The start menu – The crutch for the weak and feeble minded
So, technically speaking you’ve never actually needed a start menu. You technically don’t need a mouse either. The start menu was, and I do mean WAS, a nice way to jump to what you want. It’s a lot less obtuse than Apple’s Dock, which frustrates me to no end.
If you’re still using the start menu to access, well, anything, you’ve actually been living in the computational paleolithic days anyway. And for a while. Between Windows+R, Windows+F, and the search box in the Windows 7 Start Menu, getting to the program or file you want is much faster than click-click-click. And windows 8 brings the search menu to the forefront, by itself, in the hot sidebar. I find myself using it every day.

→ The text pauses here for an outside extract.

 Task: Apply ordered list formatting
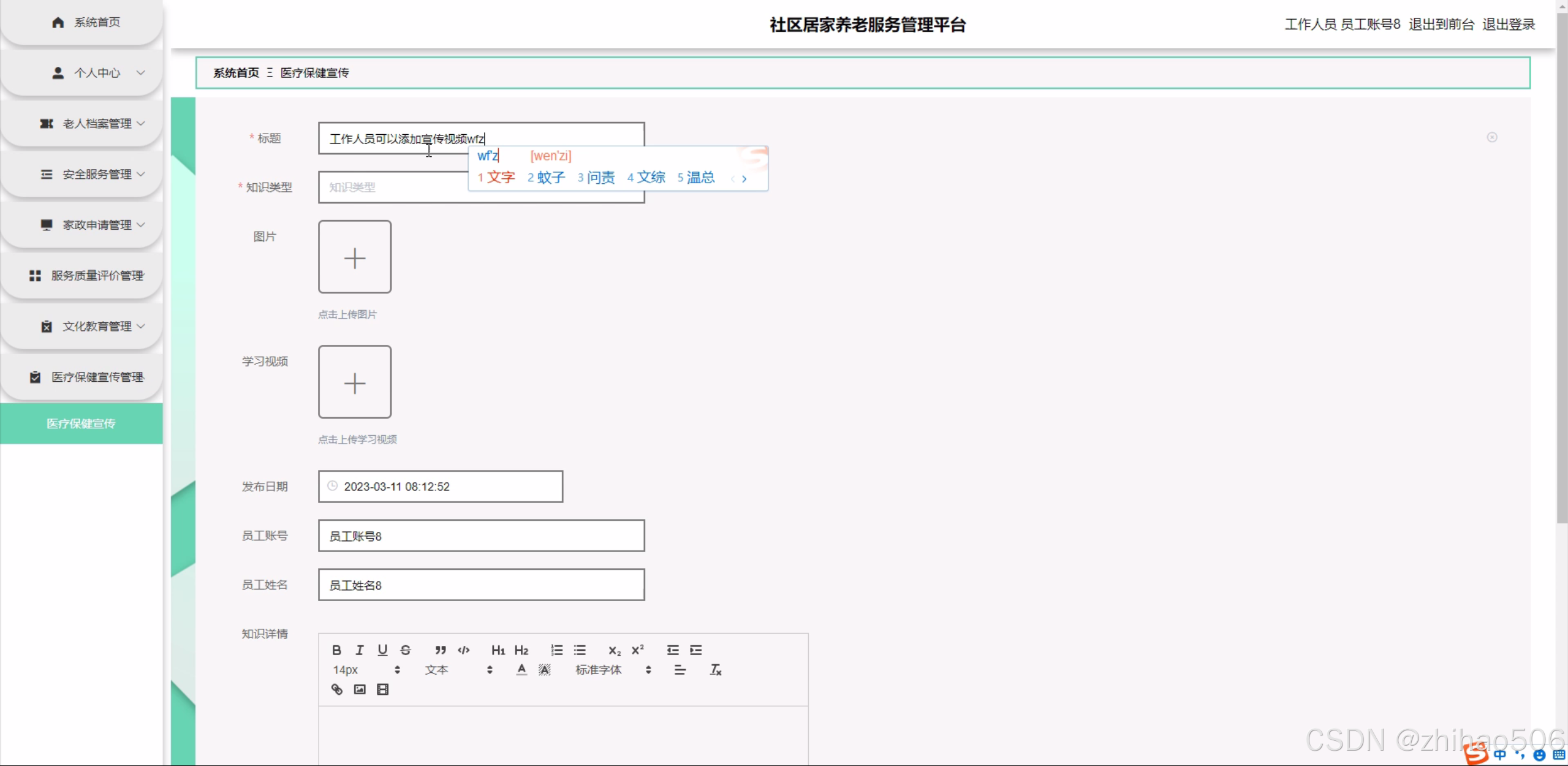click(556, 650)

What I like about Windows 8 most of all though is that when I boot up my computer, I’m not graced with a empty (or cluttered) desktop where I then have to find what I want. No, the start menu is opened for me, and BEHOLD!, the programs I access the most are RIGHT THERE. I want to show off my desktop? I just click Desktop. But usually I want Chrome. It’s right there. I have saved 1/2 of the minimum clicks needed to get to Chrome without having a cluttered taskbar or desktop.
When I think of you, I Touch UI
The second point of contention is the “Touch Interface”. I too was under the impression that “Balderdash! You can’t have a phone/tablet UI on a desktop/laptop! That’s just craven!”

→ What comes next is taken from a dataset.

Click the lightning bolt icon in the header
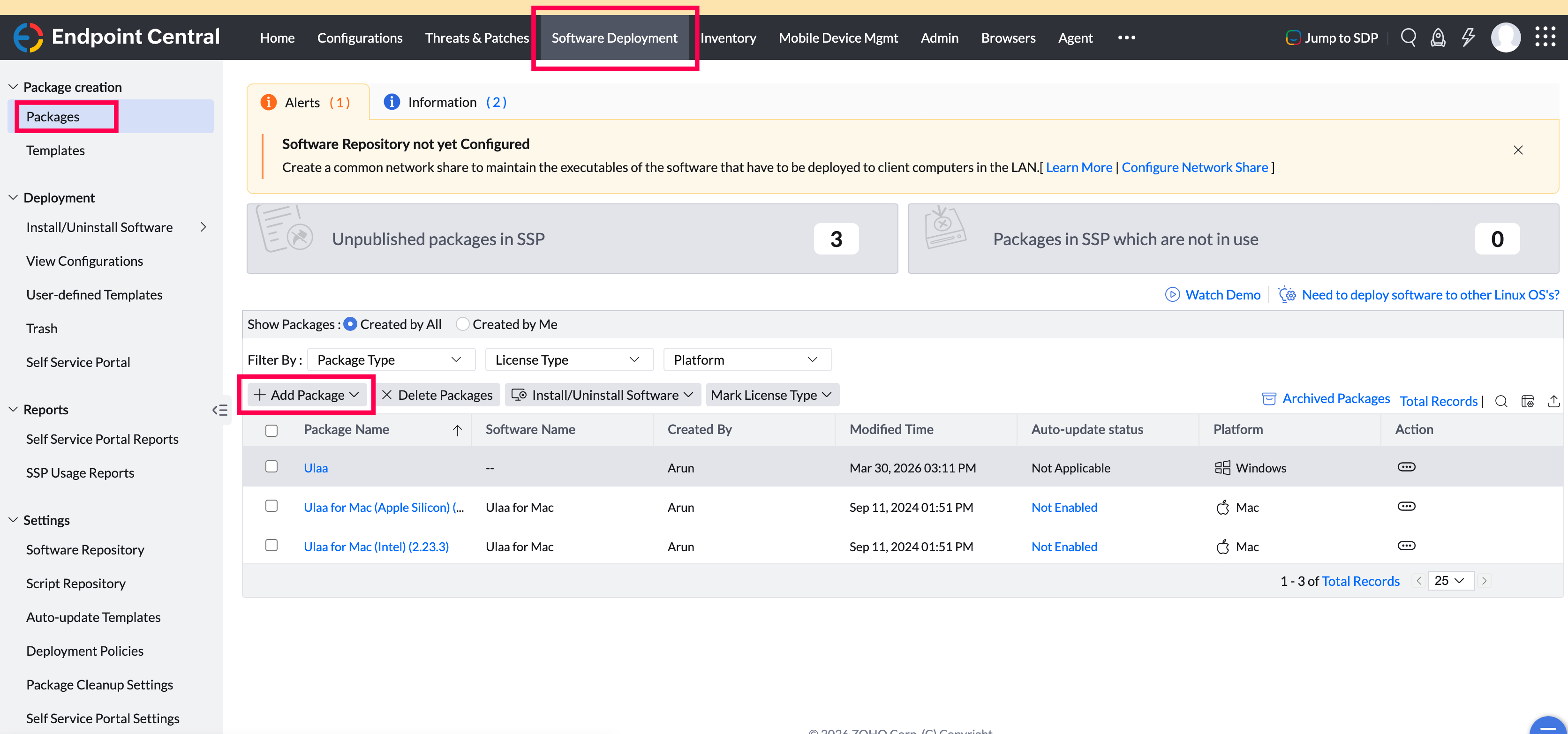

Only, I was wrong. So has been every other person out there touting some sort of “Touch UI” complaint.
Calling it a Touch UI is boiling interfaces down to a black/white model. It’s either desktop, or mobile. It’s KVM or it’s touch. It’s both, and it’s neither.

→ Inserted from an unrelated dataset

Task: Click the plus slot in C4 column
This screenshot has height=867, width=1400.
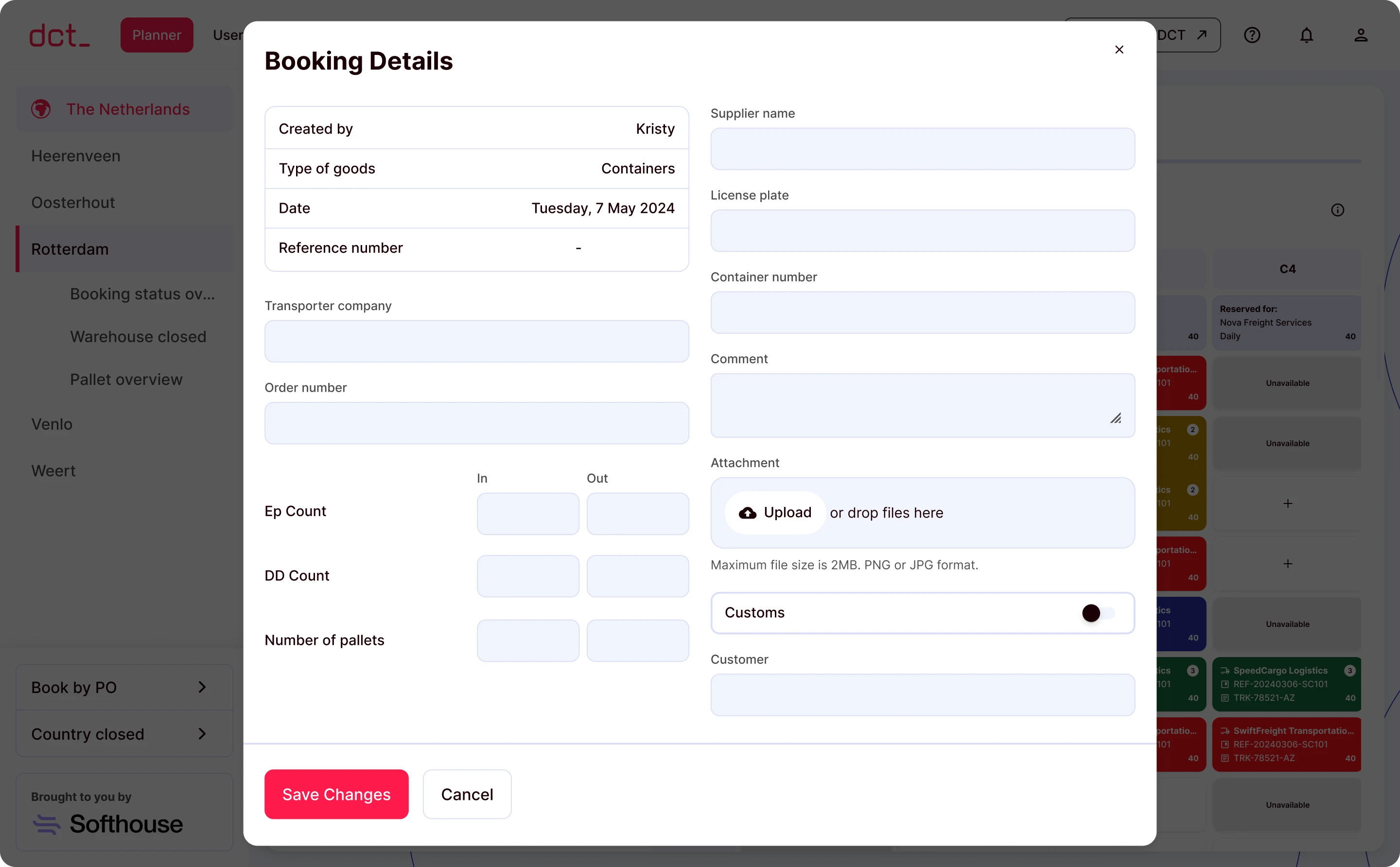Action: tap(1287, 503)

The vast majority of your experience on a Windows 8 computer will be similar to that on a Windows 7. You have windows. You have a task bar, and a system tray. And you have a Start menu, it’s location and look has changed, but it is there. Your menus in Windows Explorer have been updated to a much more user-friendly Ribbon, similar to Office (yes, there are complaints about the ribbon too, and frankly, those are tired and old. Other than a few minor beefs, most are just whining). The big difference is your programs in the Start Menu are no longer these small, dinky little items to click on. They’re marginally bigger. Bonus: you have less work to do in order to select the right program or file. The scroll up/down has been replaced with left and right, and if you’re using a scroll wheel, doesn’t change a thing. If you don’t, what the hell is wrong with you?
My whole point is the whole “Touch Interface/UI” argument is blown way out of proportion, from a bunch of whiny asses and their misinformed followers.
Honesty is the best policy
Let’s be just completely honest here. It’s the 21st Century. People have had to learn to adjust from telegraph, to rotary phones, to touch-tone, to cellular phones with buttons, to touch screens, and finally to voice activation. And, the transition from Paper/Pen, to the typewriter, to the electric typewriter and word processor, to the computer, to the mobile device with virtual keyboards. All in the last 100 or so years. Each time there was a group of people who staunchly stuck their noses in the air and insisted that this change was ridiculous. They ended up either adapting, or, finding themselves in early retirement. CHANGE HAPPENS. Whether you like it or not. You can whine, cry, and throw a fit, or you can learn and adapt. And the world of more streamlined UIs and cross-device integration is upon us.
You can get with the program, or you can get out of the way. Most of all, and I do mean most of all, you can quit making mountains out of a speck of dust. You have nothing to fear, but fear itself. Windows 8 is nothing to be afraid of… if you have a brain.